Selected text:
+===+
Immigration into the United States was permitted through three major ports namely, Castle Garden, Ellis Island, and Boston. The significance of Ellis Island is that it admitted more than 20 million immigrants to date, between the years 1892-1924. It is situated in the Upper New York Bay area, alongside Jersey City (New Jersey) with Liberty State Park to its east, and Liberty Island to its north.
Samuel Ellis' heirs gave up the island to the State of New York, before it fell into the hands of the Federal Government in the year 1808, who bought it for a price of $10,000.
Over the years, Ellis Island has seen the coming and going of not only legal immigrants and servicemen (during war), but illegal aliens from foreign countries who were scrutinized, put through detention, and ultimately deported to where they came from. The following sections of this UStravelia article give you some interesting facts about the Ellis Island.
Intriguing Ellis Island Facts
Ellis Island didn't always have the name of its owner affixed to it, where it was initially called Gull Island, Oyster Island, Anderson's Island, and Kioshk, to name a few. Samuel Ellis was a New York merchant who owned a tavern on the island, during the American Revolution.
Ellis island was an unimpressive size of just 3.3 acres, before being expanded to accommodate the oncoming influx of immigrants, to 27.5 acres. In 1890, the first Federal Immigration Station was built on this island, using landfill from the NY subway tunnels and the ballast of ships that docked at its harbor.
+===+
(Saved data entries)
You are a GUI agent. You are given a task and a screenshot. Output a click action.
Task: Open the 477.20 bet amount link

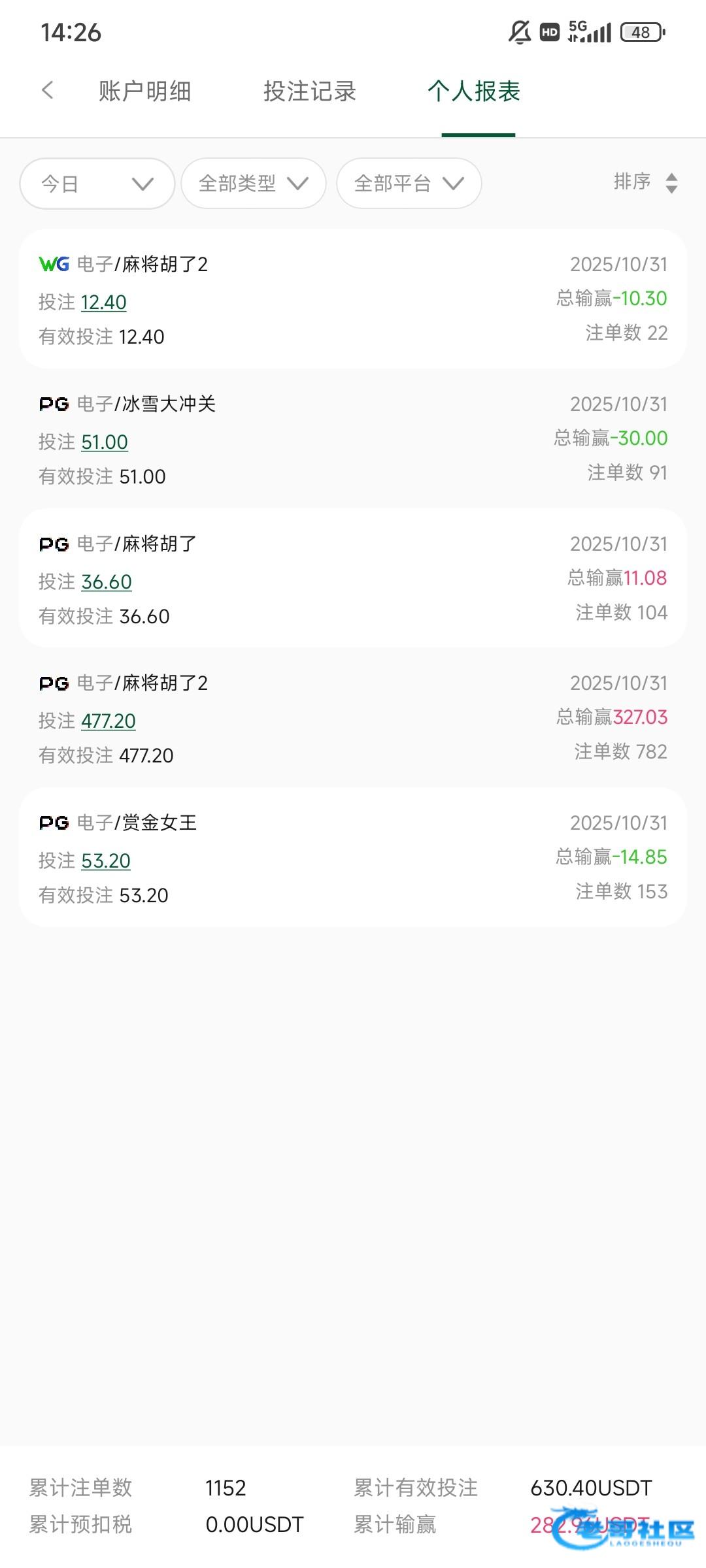pyautogui.click(x=109, y=721)
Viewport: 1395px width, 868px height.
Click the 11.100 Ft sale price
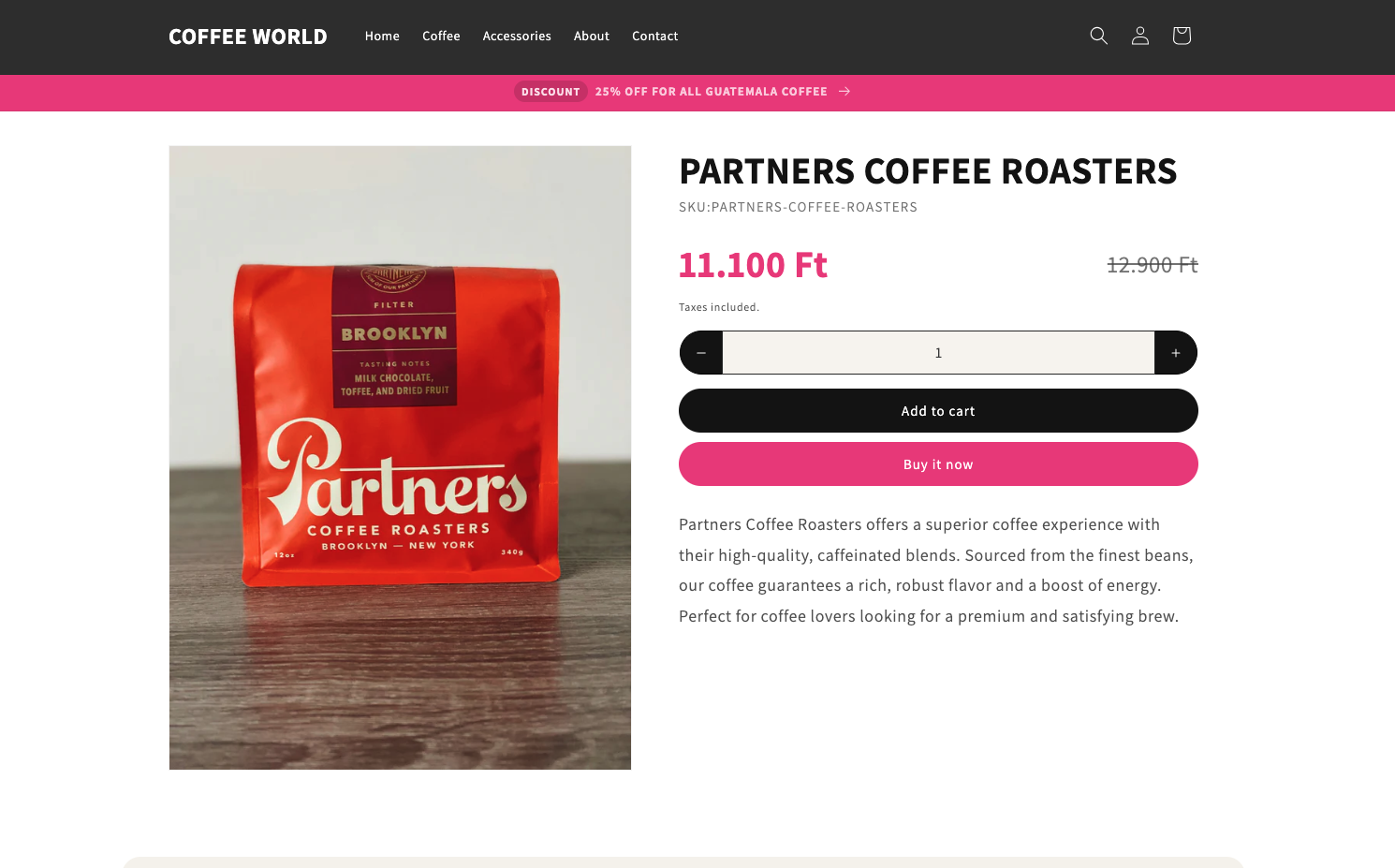click(x=753, y=265)
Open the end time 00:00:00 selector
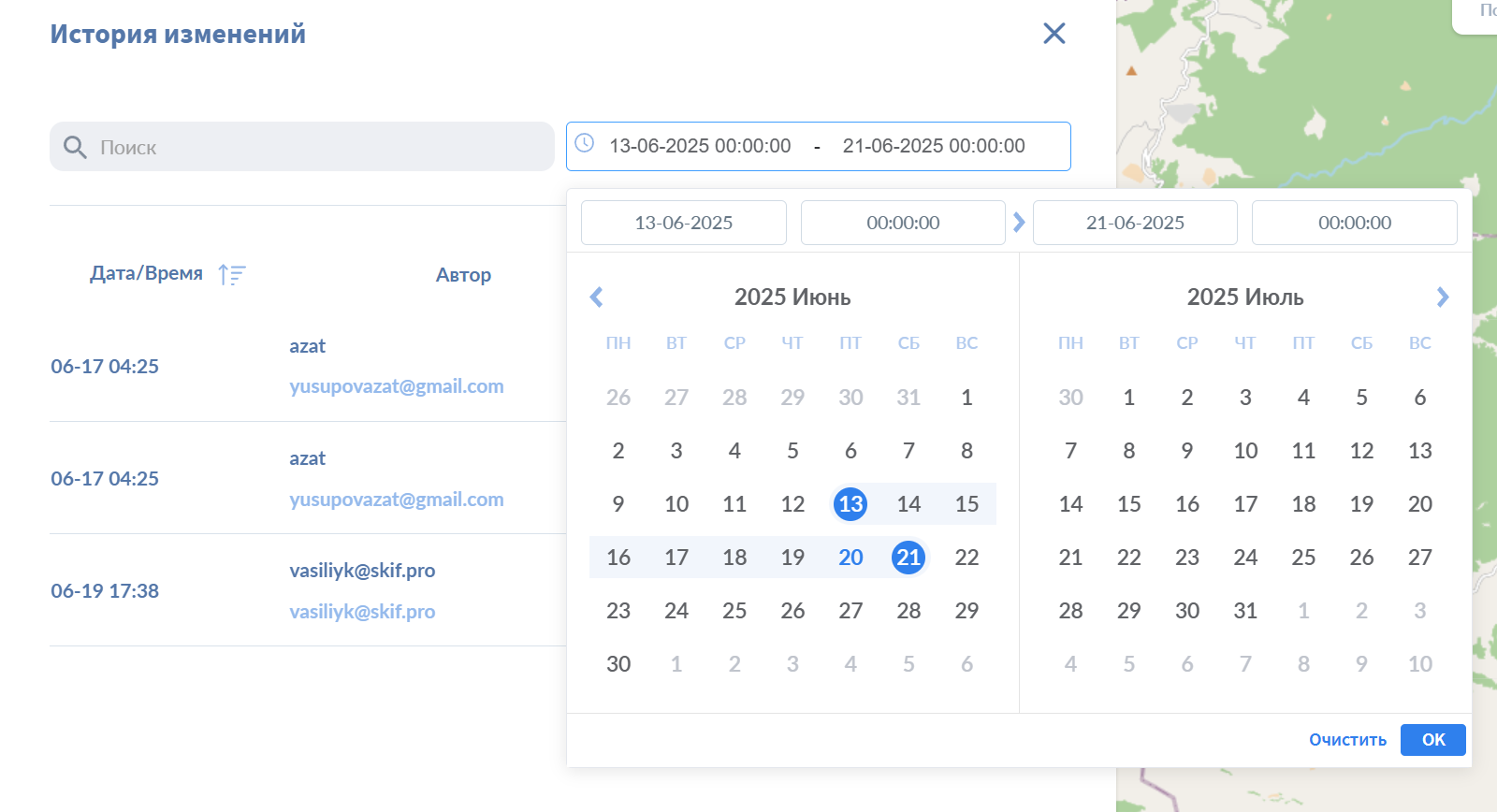Image resolution: width=1497 pixels, height=812 pixels. 1354,223
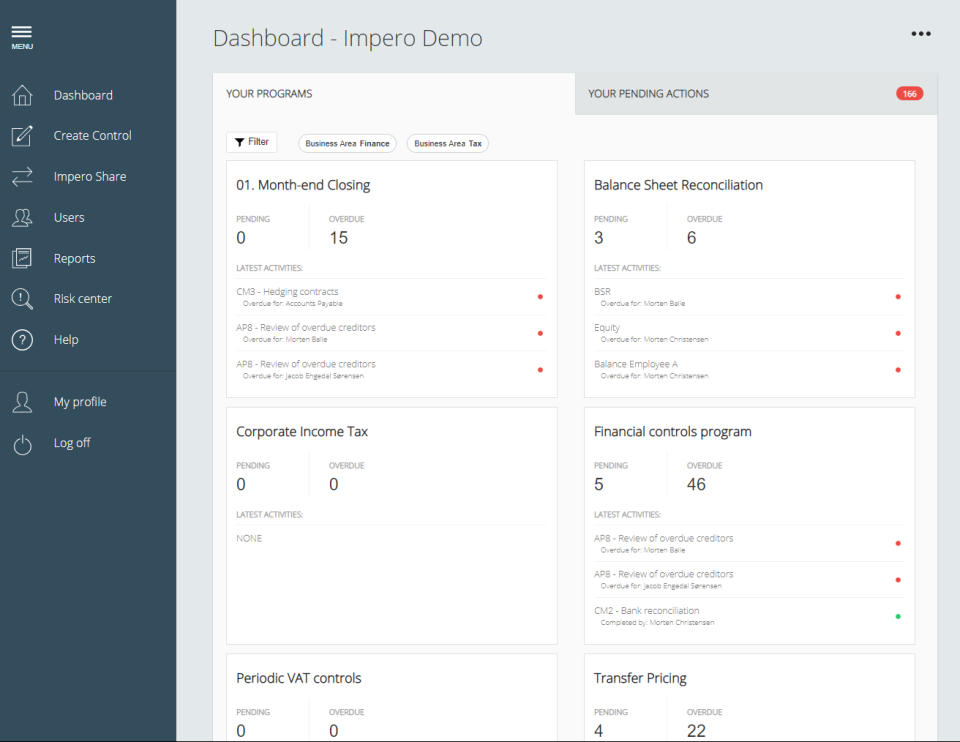This screenshot has width=960, height=742.
Task: Switch to Your Pending Actions tab
Action: click(756, 94)
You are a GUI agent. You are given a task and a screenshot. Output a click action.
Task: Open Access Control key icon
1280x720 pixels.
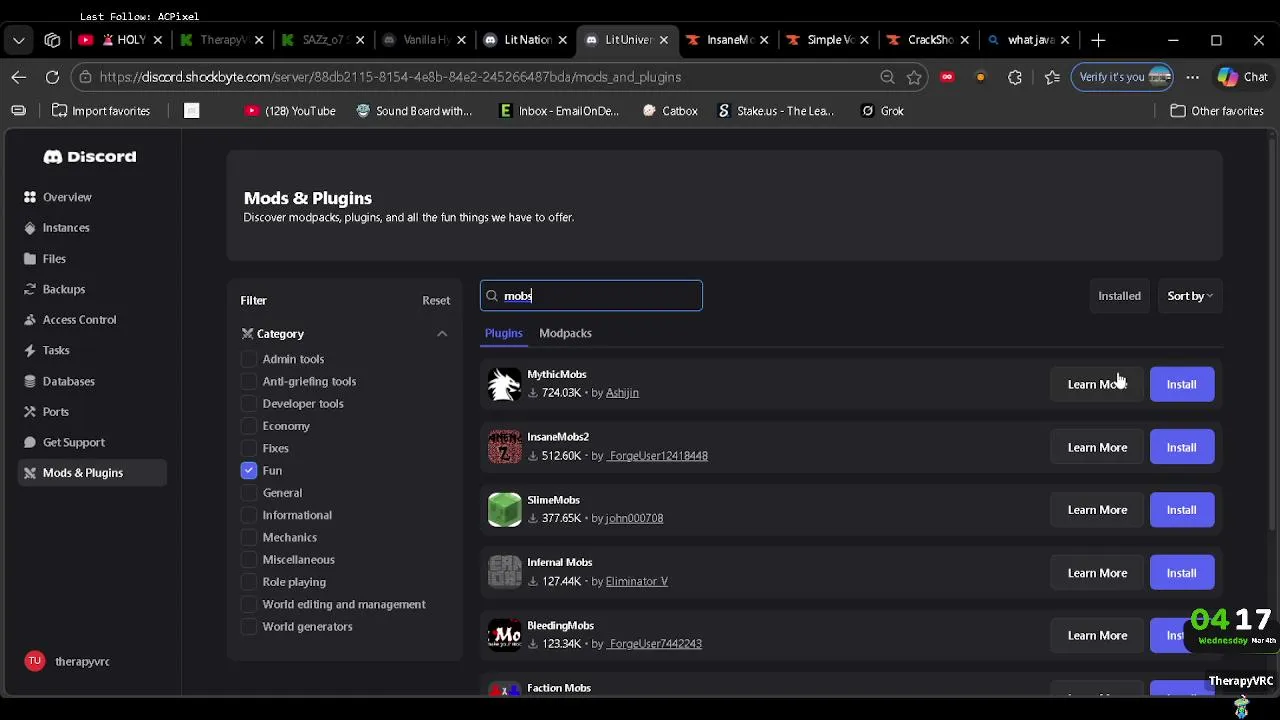pos(30,320)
+===+
Your assignment: Copy the whole Ellis Island text word for word.

Your solution:
Immigration into the United States was permitted through three major ports namely, Castle Garden, Ellis Island, and Boston. The significance of Ellis Island is that it admitted more than 20 million immigrants to date, between the years 1892-1924. It is situated in the Upper New York Bay area, alongside Jersey City (New Jersey) with Liberty State Park to its east, and Liberty Island to its north.
Samuel Ellis' heirs gave up the island to the State of New York, before it fell into the hands of the Federal Government in the year 1808, who bought it for a price of $10,000.
Over the years, Ellis Island has seen the coming and going of not only legal immigrants and servicemen (during war), but illegal aliens from foreign countries who were scrutinized, put through detention, and ultimately deported to where they came from. The following sections of this UStravelia article give you some interesting facts about the Ellis Island.
Intriguing Ellis Island Facts
Ellis Island didn't always have the name of its owner affixed to it, where it was initially called Gull Island, Oyster Island, Anderson's Island, and Kioshk, to name a few. Samuel Ellis was a New York merchant who owned a tavern on the island, during the American Revolution.
Ellis island was an unimpressive size of just 3.3 acres, before being expanded to accommodate the oncoming influx of immigrants, to 27.5 acres. In 1890, the first Federal Immigration Station was built on this island, using landfill from the NY subway tunnels and the ballast of ships that docked at its harbor.